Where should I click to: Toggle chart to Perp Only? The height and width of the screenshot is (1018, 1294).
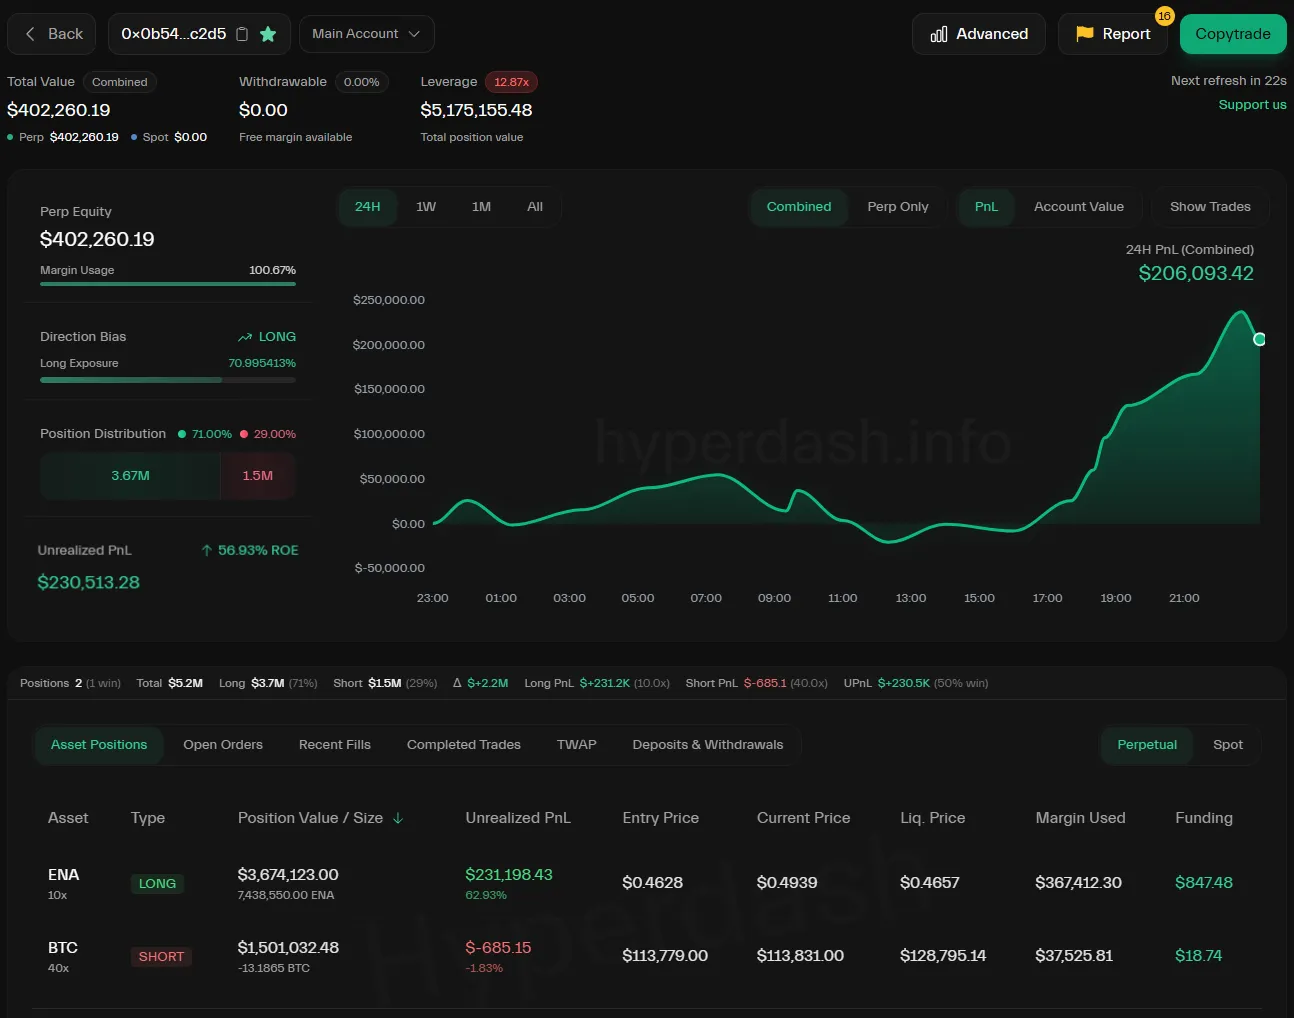(897, 207)
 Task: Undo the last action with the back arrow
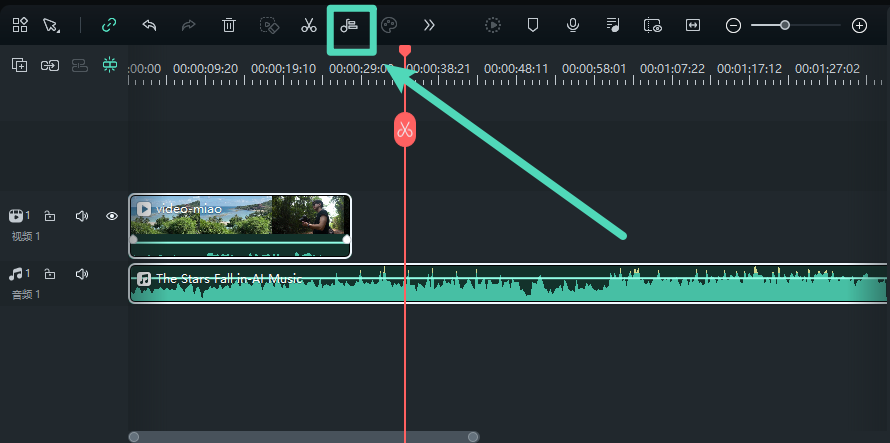click(149, 26)
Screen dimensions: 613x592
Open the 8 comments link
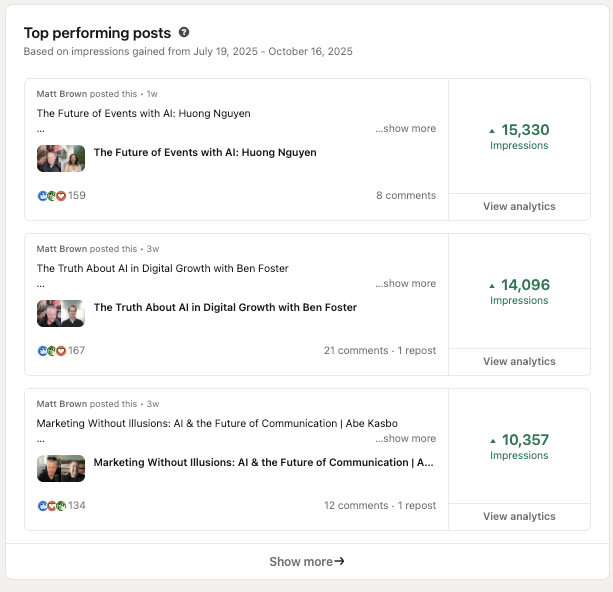(x=406, y=196)
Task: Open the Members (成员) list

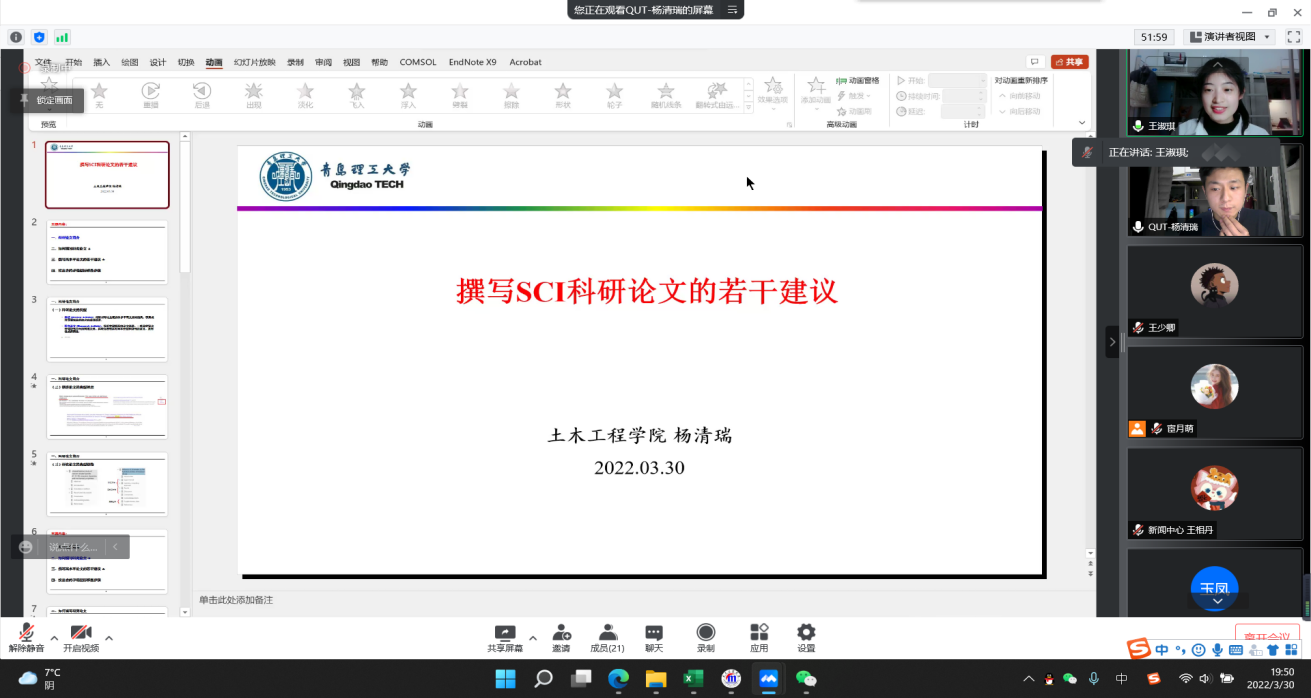Action: (607, 638)
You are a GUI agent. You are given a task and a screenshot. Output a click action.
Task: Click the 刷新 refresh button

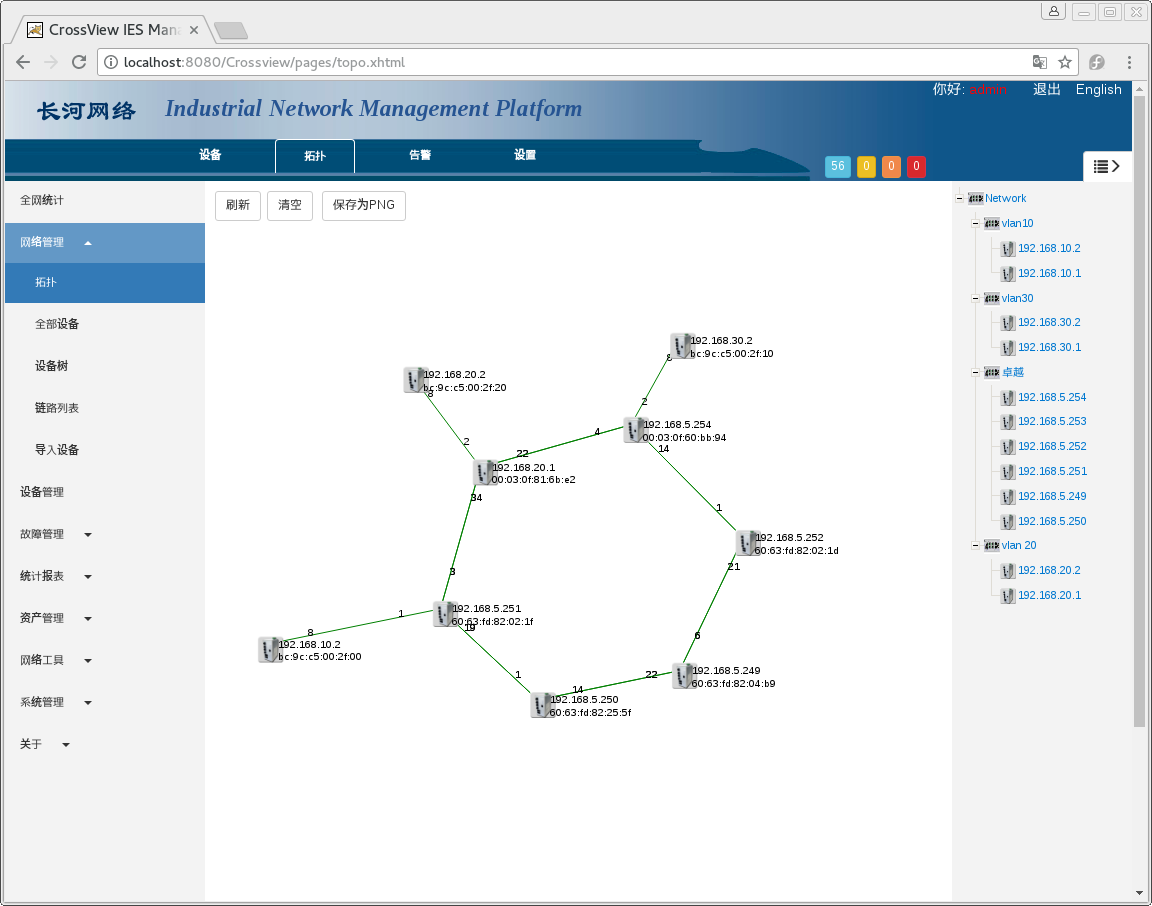tap(238, 205)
☆ ☆ ☆
## [YOUR GOAL]
Please print all the entries exactly as written, but drop the pictures.

## [WORKED SOLUTION]
Where should I click to: Toggle chart to Perp Only? The height and width of the screenshot is (1018, 1294).
(897, 207)
 Task: Undo the last action with the back arrow
click(149, 26)
Screen dimensions: 613x592
Open the 8 comments link
(x=406, y=196)
Task: Open the Members (成员) list

Action: (607, 638)
You are a GUI agent. You are given a task and a screenshot. Output a click action.
Task: Click the 刷新 refresh button

tap(238, 205)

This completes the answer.